6-A. Variances.   A copy of a request for a variance under an ordinance approved or imposed by the commissioner or board under this article must be forwarded by the municipality to the commissioner at least 20 days prior to action by the municipality. The material submitted must include the application and all supporting information provided by the applicant. The commissioner may comment when the commissioner determines that the municipal issuance of the variance would not be in compliance with the requirements of state law for a zoning variance or that the variance would undermine the purposes stated in section 435. These comments, if submitted by the commissioner prior to the action by the municipality, must be made part of the record and must be considered by the municipality prior to taking action on the variance request.
7. Exclusion of recreational boat storage buildings.   Notwithstanding subsection 3, the exclusion of recreational boat storage buildings from the definition of "functionally water-dependent uses" is deemed to be incorporated into each municipal shoreland zoning ordinance on the effective date of this subsection, regardless of any prior approval of the ordinance by the commissioner.

Sec. 3. 38 MRSA §439-A, sub-§4-A, ¶E,  as amended by PL 1999, c. 243, §7, is further amended to read:

E.  A municipality may permit an expansion that causes the maximum floor area limits established in paragraph C to be exceeded by not more than 500 square feet if:

(1) The principal structure is set back at least 50 feet from the normal high-water line or upland edge of a wetland;

(2) An existing well-distributed stand of trees and other vegetation, as defined in the minimum guidelines adopted by the Board of Environmental Protection, extends at least 50 feet inland from the normal high-water line or upland edge of a wetland for the entire width of the property or, if such a stand is not present, a written plan by the property owner to reestablish a buffer of native trees, shrubs and other ground cover within 50 feet of the normal high-water line or upland edge of a wetland is approved by the municipal planning board. The plan must be implemented at the time of construction and must be designed to meet the minimum guidelines adopted by the Board of Environmental Protection as the vegetation matures. Rules adopted pursuant to this subparagraph are routine technical rules pursuant to Title 5, chapter 375, subchapter II-A 2-A; and

(3) The municipal planning board approves a written mitigation plan. The plan must be developed, implemented and maintained by the property owner. A mitigation plan must provide for the following mitigation measures.

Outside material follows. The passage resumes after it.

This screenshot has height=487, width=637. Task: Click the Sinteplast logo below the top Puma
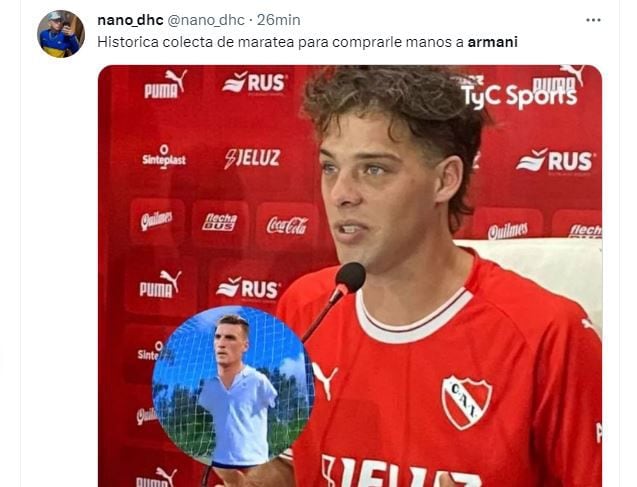pos(164,156)
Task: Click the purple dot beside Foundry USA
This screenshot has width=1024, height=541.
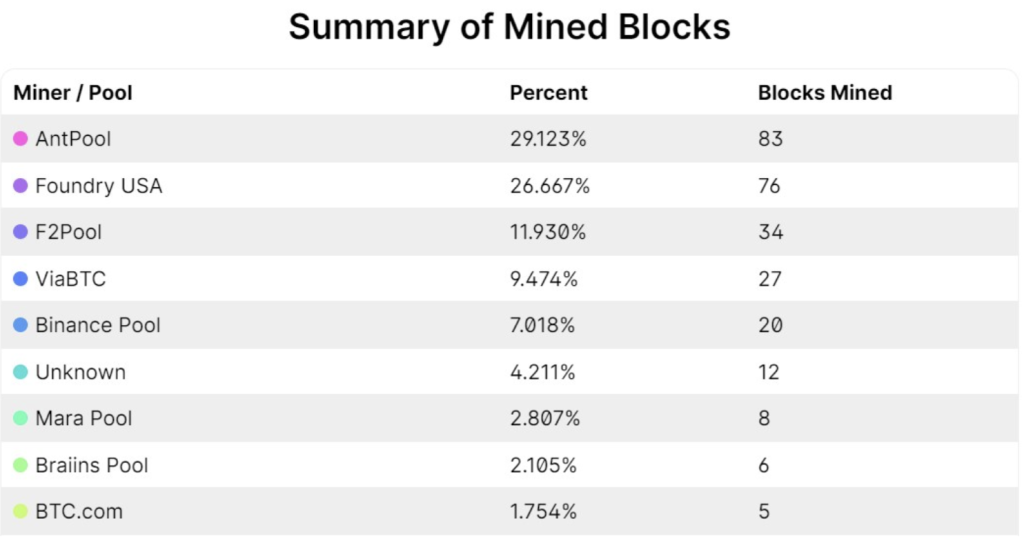Action: point(20,186)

(a) Unstabilized areas resulting in soil erosion must be mulched, seeded or otherwise stabilized and maintained to prevent further erosion and sedimentation to water bodies and wetlands.

(b) Roofs and associated drainage systems, driveways, parking areas and other nonvegetated surfaces must be designed or modified, as necessary, to prevent concentrated flow of storm water runoff from reaching a water body or wetland. Where possible, runoff must be directed through a vegetated area or infiltrated into the soil through the use of a dry well, stone apron or similar device.

The written plans required pursuant to subparagraphs 2 and 3 must be filed in the registry of deeds of the county in which the property is located.

A copy of all permits issued pursuant to this paragraph must be forwarded by the municipality to the department within 14 days of the issuance of the permit.

summary

This bill prohibits municipalities from adopting shoreland zoning ordinances that are more stringent than state guidelines. Under current law, municipalities are authorized to adopt ordinances that are consistent with or more stringent than minimum state guidelines.